• **Your assignment**: For the word "resolution", state how many lines below contain it. Give no other text.

[Stored records]

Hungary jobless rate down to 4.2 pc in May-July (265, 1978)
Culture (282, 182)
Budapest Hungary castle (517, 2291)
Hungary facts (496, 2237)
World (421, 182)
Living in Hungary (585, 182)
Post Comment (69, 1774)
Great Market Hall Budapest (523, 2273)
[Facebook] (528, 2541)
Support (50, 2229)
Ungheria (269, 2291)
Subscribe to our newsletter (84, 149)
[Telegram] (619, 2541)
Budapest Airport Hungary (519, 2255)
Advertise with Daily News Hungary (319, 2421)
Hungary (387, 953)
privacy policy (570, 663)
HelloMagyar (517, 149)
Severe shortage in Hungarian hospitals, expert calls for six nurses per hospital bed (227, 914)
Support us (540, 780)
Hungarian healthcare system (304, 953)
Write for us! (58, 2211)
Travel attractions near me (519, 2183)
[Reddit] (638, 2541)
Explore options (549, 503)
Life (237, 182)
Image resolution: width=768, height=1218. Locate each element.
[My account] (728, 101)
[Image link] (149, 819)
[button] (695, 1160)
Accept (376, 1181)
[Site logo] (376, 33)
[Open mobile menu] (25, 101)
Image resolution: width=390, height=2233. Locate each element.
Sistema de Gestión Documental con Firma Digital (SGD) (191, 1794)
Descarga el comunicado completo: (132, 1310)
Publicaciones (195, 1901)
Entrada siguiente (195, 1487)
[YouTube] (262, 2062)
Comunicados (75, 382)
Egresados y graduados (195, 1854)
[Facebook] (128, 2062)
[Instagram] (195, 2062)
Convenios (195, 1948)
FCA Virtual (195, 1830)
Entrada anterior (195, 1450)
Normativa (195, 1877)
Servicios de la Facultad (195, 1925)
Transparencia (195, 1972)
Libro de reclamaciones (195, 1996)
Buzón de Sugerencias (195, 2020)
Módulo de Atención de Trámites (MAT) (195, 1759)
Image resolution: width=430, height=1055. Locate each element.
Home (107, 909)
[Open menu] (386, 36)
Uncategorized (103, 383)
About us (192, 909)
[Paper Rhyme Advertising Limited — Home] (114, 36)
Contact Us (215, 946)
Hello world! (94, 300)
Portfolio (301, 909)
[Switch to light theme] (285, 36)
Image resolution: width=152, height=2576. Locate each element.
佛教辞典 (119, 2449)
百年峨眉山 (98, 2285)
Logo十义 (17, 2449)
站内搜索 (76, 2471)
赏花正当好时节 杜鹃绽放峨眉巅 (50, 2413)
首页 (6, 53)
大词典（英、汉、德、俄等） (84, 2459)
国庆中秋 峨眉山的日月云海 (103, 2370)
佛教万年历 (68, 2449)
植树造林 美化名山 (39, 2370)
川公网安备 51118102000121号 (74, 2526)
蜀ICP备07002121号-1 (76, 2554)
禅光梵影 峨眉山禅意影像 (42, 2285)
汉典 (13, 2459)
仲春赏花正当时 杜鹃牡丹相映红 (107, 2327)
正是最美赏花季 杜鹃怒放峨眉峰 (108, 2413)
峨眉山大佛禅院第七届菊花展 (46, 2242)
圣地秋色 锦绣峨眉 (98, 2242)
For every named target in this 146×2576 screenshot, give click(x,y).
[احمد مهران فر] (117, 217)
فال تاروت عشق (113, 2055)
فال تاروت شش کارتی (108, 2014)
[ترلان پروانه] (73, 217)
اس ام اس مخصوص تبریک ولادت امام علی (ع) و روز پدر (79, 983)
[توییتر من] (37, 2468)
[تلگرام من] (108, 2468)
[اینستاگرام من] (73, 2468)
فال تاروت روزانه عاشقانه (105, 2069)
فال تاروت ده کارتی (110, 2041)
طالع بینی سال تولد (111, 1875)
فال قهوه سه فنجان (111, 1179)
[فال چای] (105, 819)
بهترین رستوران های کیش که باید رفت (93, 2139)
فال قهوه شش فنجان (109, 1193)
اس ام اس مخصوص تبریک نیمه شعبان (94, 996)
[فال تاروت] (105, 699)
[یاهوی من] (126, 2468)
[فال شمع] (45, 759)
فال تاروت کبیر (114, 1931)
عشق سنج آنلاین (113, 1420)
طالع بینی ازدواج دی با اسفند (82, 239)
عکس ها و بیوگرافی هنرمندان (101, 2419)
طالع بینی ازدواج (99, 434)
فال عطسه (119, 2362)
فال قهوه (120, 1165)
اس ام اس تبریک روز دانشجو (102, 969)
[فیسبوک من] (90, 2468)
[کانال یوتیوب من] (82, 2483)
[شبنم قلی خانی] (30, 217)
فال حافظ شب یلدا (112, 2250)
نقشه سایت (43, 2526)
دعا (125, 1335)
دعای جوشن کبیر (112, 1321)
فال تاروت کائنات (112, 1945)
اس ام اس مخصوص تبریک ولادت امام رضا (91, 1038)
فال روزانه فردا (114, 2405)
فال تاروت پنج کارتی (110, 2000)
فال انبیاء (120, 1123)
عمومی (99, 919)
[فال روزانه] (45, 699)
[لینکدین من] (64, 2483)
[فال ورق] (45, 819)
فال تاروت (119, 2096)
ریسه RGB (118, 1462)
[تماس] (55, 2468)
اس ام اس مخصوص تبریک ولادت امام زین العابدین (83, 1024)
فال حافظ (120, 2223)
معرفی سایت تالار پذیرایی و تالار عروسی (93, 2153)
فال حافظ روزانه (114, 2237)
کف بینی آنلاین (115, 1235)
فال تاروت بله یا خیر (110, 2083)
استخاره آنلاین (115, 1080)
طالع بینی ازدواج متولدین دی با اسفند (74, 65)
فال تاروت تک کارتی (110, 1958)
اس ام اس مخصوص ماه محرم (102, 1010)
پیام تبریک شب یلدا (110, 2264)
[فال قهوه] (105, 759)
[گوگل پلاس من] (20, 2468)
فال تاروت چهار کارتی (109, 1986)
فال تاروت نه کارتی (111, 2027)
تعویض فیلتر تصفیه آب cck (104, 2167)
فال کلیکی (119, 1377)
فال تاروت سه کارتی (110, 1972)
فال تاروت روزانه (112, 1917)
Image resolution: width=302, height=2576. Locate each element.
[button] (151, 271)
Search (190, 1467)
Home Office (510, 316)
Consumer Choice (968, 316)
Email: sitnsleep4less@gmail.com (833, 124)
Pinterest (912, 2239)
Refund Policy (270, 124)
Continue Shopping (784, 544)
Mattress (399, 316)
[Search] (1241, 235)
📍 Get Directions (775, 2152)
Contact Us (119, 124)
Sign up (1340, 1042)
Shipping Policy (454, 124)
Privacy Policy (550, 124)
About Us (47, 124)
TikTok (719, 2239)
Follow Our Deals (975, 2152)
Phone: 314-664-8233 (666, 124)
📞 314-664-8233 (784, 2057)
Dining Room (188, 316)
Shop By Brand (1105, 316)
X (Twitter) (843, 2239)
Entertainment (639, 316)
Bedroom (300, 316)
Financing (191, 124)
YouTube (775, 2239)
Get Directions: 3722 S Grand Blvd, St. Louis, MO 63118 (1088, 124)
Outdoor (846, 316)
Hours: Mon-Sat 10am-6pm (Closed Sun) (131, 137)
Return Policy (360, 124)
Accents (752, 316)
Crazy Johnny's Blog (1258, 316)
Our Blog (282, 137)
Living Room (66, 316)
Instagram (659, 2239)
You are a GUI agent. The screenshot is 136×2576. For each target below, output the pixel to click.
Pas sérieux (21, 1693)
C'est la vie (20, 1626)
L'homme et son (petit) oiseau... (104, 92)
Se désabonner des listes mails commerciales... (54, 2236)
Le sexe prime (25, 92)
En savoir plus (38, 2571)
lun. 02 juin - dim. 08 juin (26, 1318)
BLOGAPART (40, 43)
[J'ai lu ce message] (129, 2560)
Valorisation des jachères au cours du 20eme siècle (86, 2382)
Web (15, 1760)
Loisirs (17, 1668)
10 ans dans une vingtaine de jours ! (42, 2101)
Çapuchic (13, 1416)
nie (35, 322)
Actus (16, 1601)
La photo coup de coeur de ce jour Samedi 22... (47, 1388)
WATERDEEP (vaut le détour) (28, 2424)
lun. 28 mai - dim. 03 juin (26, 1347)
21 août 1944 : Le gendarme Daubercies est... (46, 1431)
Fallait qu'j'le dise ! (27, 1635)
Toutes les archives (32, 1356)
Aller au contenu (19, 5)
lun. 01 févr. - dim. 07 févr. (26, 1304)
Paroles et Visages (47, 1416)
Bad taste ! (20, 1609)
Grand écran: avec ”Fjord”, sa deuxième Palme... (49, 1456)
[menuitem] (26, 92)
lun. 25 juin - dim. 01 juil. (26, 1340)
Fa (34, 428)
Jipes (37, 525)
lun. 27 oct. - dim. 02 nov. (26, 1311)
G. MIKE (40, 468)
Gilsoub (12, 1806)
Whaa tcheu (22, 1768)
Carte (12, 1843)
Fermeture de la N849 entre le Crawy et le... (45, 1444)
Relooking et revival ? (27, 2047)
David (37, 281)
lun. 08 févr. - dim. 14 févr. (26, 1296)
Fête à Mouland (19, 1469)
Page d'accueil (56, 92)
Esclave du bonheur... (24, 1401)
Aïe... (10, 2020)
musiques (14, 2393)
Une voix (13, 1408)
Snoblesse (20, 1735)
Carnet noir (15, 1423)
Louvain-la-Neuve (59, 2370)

• **Problem solution**: 5